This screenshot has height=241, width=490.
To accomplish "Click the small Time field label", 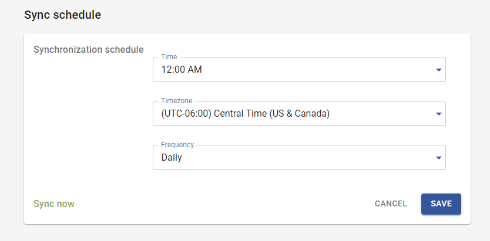I will click(x=169, y=57).
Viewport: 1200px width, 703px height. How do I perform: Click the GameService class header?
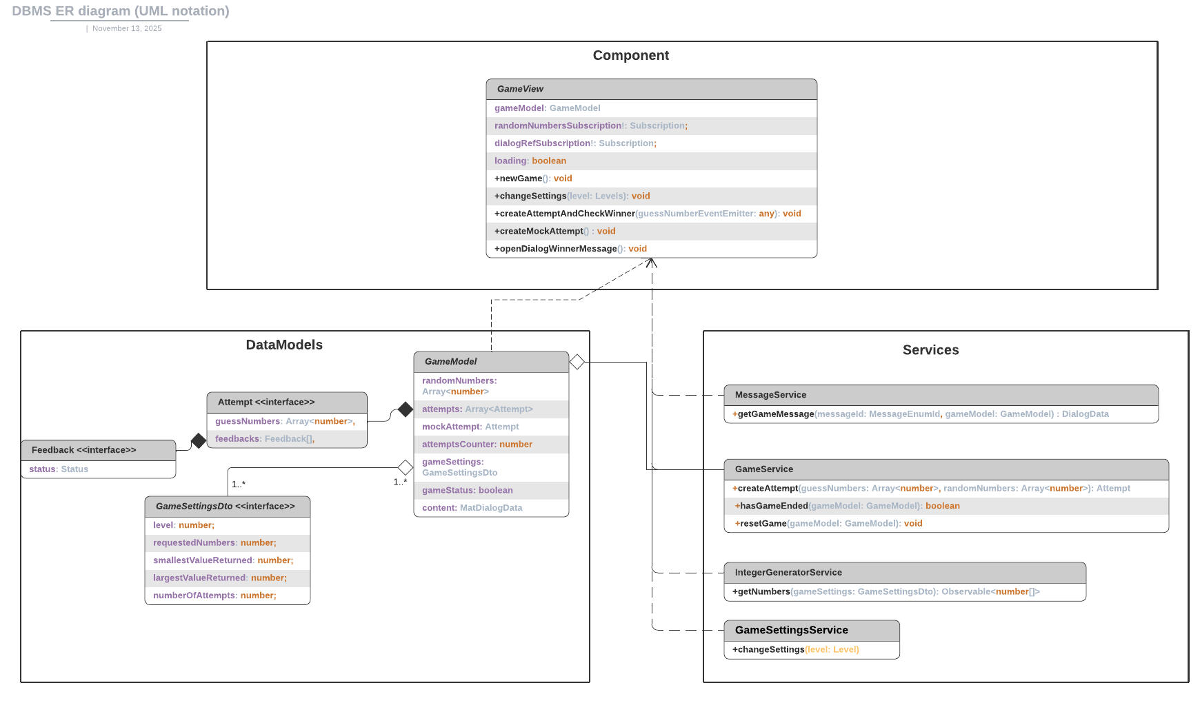[x=946, y=469]
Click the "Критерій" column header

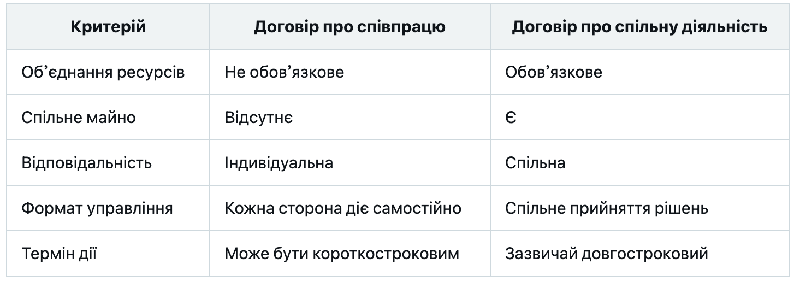click(x=108, y=27)
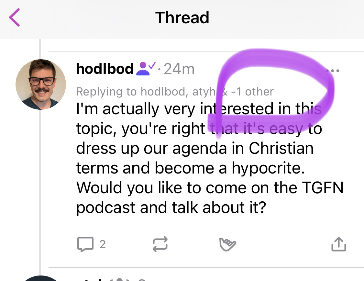
Task: Tap the verified follow badge beside hodlbod
Action: point(146,69)
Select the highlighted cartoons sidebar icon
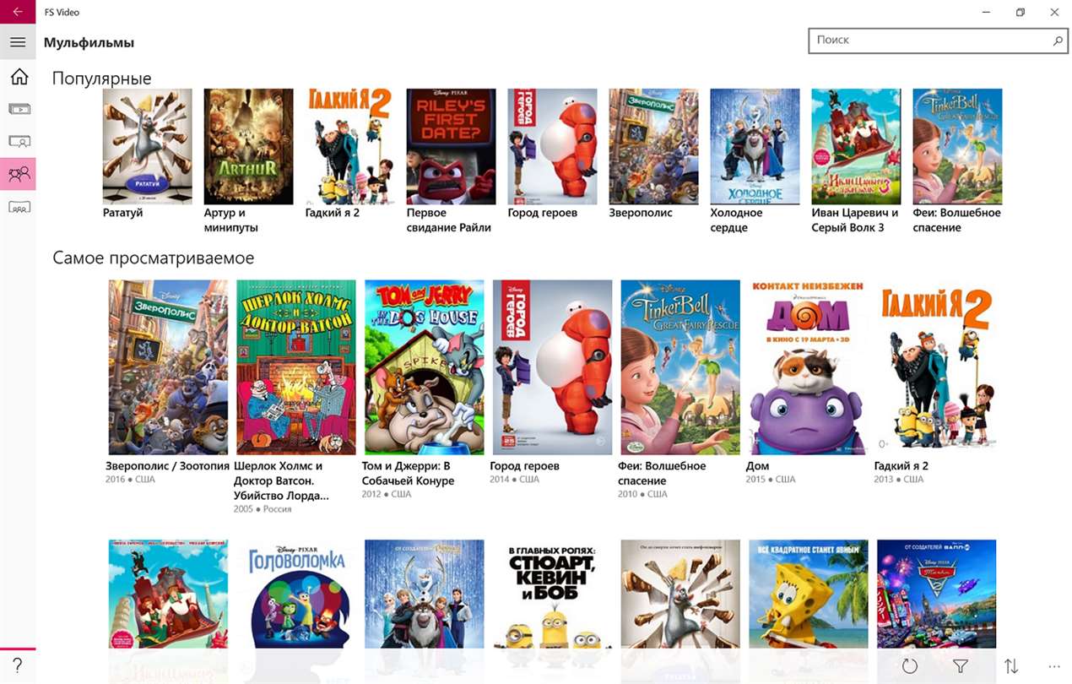Image resolution: width=1072 pixels, height=684 pixels. (x=19, y=174)
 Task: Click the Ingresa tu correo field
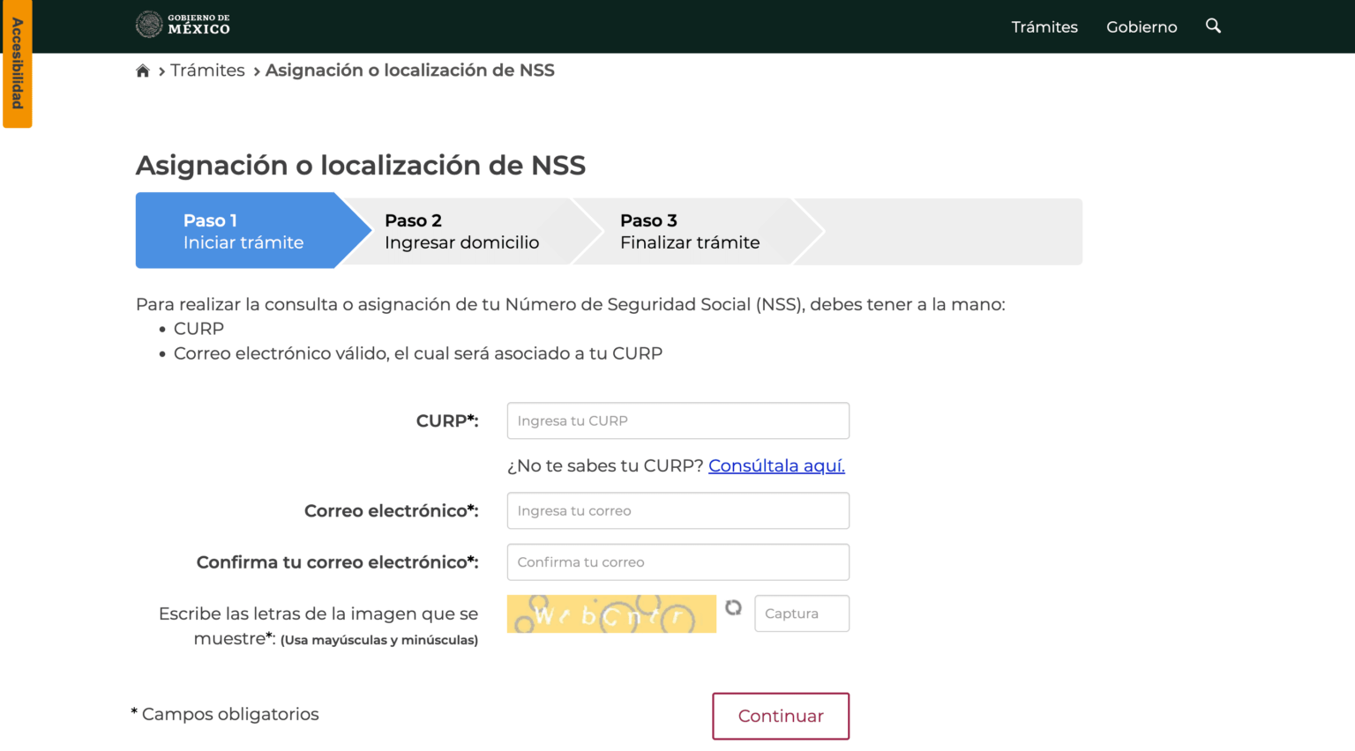coord(678,510)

▸ Assigned task: The exact lines from the one containing "Viewport: 1200px width, 703px" through the end of the data are to be copied, with both ends kept and pictures left out.

▸ Output:
Viewport: 1200px width, 703px height. How do I perform: Click the GameService class header?
[x=946, y=469]
Click the "Критерій" column header

click(x=108, y=27)
Task: Tap the verified follow badge beside hodlbod
Action: point(146,69)
Select the highlighted cartoons sidebar icon
Image resolution: width=1072 pixels, height=684 pixels. (x=19, y=174)
 Task: Click the Ingresa tu correo field
coord(678,510)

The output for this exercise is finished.